Os últimos resultados das seleções nacionais, nomeadamente nas categorias séniores e nas vertentes XV e Seven's, deixam qualquer adepto de rugby apreensivo. Muito se tem falado ao longo dos últimos anos desta questão mas, o facto, é que não se chega a lado nenhum.
Passada a euforia do mundial, parece que tudo caiu num marasmo de incompetências e desmazelos que só visto.
Terá a ver com o facto de as participações nos programas de TV de algumas estrelas, o aparecimento periódico em certas revistas cor de rosa terem diminuido quase ao ponto zero e a ausência de spots publicitários terem deixado de render?
O que é certo é que muito vai mal pelos lados da FPR. Não é com o despedimento, duma forma insólita e desprestigiante do Treinador, que se resolvem as coisas. Embora haja que ter em atenção a equipa técnica.
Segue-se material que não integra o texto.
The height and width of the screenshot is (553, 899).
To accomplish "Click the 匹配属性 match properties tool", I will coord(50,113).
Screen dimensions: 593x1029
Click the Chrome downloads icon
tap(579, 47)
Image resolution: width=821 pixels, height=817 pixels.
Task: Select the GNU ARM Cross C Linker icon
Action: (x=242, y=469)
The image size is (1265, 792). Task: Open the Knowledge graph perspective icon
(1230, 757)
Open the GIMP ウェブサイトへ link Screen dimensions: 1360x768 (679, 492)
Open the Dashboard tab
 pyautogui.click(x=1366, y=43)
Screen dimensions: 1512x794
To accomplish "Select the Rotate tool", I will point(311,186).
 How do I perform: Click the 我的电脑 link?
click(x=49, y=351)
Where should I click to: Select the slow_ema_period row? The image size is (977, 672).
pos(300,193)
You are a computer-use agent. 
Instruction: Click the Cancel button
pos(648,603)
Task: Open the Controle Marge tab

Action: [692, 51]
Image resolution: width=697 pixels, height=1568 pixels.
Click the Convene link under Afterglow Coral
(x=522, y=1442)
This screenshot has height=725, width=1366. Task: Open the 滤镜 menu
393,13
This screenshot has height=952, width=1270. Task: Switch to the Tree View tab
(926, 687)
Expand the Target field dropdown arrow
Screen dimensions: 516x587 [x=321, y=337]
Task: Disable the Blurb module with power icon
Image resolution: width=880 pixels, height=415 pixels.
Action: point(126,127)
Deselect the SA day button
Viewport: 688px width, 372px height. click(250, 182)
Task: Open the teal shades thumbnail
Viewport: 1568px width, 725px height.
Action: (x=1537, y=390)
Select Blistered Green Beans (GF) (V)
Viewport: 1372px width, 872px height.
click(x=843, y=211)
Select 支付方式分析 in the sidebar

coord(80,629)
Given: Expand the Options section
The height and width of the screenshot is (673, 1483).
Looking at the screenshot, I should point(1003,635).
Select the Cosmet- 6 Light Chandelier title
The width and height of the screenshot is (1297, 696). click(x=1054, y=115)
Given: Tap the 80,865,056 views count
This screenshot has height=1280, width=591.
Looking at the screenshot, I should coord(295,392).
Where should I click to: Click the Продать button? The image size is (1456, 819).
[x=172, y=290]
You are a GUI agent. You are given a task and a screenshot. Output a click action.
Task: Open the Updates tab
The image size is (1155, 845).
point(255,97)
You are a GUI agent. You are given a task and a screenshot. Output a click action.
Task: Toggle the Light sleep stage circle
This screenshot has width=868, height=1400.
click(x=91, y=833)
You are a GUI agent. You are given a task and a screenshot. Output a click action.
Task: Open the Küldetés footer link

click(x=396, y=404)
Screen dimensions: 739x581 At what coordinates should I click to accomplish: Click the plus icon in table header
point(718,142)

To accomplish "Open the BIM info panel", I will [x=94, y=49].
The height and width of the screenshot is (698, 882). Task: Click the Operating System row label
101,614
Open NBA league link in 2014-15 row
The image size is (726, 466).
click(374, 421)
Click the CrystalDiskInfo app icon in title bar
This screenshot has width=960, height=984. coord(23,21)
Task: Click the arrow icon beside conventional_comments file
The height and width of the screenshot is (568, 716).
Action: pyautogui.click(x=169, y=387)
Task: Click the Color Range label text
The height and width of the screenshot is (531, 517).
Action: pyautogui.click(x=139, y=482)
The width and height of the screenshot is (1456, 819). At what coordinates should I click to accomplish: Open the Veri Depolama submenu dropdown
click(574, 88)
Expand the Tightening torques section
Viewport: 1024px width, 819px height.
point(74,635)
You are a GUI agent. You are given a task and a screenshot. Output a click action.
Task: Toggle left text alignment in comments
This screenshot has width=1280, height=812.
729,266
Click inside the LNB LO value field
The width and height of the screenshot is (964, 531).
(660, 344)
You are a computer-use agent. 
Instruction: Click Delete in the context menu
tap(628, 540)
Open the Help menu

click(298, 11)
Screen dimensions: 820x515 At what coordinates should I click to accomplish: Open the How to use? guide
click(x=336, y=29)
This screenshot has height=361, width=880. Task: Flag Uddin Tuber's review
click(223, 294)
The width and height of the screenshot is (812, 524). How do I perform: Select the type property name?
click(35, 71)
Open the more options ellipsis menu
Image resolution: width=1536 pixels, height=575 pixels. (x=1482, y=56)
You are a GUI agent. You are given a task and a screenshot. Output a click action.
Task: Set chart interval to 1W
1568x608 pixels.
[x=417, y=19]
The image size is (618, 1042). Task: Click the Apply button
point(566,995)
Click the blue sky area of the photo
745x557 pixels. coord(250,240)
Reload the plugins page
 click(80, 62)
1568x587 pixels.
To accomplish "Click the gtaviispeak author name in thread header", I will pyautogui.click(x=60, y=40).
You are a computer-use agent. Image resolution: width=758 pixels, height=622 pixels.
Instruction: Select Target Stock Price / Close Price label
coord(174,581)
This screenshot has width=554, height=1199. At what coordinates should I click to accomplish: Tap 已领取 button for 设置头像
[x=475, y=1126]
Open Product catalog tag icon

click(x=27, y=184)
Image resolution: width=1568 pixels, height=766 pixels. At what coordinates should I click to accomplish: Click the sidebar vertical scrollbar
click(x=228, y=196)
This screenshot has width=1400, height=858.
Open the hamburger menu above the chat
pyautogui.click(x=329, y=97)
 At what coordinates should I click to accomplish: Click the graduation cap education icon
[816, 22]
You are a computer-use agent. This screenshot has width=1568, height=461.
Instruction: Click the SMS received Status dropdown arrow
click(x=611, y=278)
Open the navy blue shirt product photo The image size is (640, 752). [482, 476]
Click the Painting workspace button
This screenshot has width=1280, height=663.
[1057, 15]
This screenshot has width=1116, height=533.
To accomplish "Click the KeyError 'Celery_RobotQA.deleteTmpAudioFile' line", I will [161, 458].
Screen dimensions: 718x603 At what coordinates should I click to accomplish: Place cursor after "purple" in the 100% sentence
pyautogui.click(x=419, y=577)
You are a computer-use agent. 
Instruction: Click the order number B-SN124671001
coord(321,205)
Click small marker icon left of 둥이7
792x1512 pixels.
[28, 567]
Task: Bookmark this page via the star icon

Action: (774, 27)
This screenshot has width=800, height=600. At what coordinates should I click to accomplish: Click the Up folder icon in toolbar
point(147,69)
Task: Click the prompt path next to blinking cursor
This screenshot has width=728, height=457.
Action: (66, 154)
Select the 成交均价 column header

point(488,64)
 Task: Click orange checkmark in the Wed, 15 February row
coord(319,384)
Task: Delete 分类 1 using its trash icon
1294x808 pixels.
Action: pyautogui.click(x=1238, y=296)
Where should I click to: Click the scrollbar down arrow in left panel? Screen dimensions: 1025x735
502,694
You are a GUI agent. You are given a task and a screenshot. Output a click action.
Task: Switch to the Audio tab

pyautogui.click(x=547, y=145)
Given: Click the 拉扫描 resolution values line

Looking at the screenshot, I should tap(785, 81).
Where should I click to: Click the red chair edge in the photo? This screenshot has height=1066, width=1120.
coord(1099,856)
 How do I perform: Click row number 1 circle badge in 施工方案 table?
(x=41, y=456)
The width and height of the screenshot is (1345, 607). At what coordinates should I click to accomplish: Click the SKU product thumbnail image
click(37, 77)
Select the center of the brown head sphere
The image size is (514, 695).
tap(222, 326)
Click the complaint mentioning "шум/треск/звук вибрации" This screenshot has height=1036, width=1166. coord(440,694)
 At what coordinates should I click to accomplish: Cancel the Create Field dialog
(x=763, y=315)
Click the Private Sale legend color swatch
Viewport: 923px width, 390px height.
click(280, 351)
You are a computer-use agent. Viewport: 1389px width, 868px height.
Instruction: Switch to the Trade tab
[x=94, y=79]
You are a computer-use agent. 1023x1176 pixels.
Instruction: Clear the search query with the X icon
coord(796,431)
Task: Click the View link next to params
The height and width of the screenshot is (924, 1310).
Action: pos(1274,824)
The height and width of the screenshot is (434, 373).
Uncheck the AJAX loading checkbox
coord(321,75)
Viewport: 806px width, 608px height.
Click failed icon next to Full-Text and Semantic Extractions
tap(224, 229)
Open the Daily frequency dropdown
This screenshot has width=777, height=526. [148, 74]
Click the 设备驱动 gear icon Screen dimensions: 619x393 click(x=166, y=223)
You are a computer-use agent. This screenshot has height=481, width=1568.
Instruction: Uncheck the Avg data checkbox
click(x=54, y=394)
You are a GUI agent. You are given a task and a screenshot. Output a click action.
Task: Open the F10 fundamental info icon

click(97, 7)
Algo vai mal no reino das seleções... começo a entender a raiva e a falta de vontade de alguns (muitos) atletas de fora dos (sempre) selecionáveis, em relação a uma eventual presença na seleção. É que, afinal, só são convocados para encher o olho e fazer de conta. E, pior do que isso, sujeitos a um ambiente de cortar à faca, em que quem não faz parte do lobby da capital é votado ao ostracismo e relegado para plano inferior... assim não senhores da FPR.
Chega de mais do mesmo. O Rugby nacional é muito mais do que aquilo que nos apresentam. Chega de pseudo estrelas presas por cordeis que se arrastam pelos relvados, seguros apenas pelo seu ego e pela teimosia de certos senhores da FPR.
Há mais rugby alem do rugby da capital. E não venham com argumentos idiotas de que os atletas de fora de Lisboa teem dificuldades para estar nos treinos. A vida custa a todos. Divida-se o mal pelas aldeias.
Existe uma coisa que se chama planeamento e gestão. Que até agora só tem servido para servir os clubes da capital.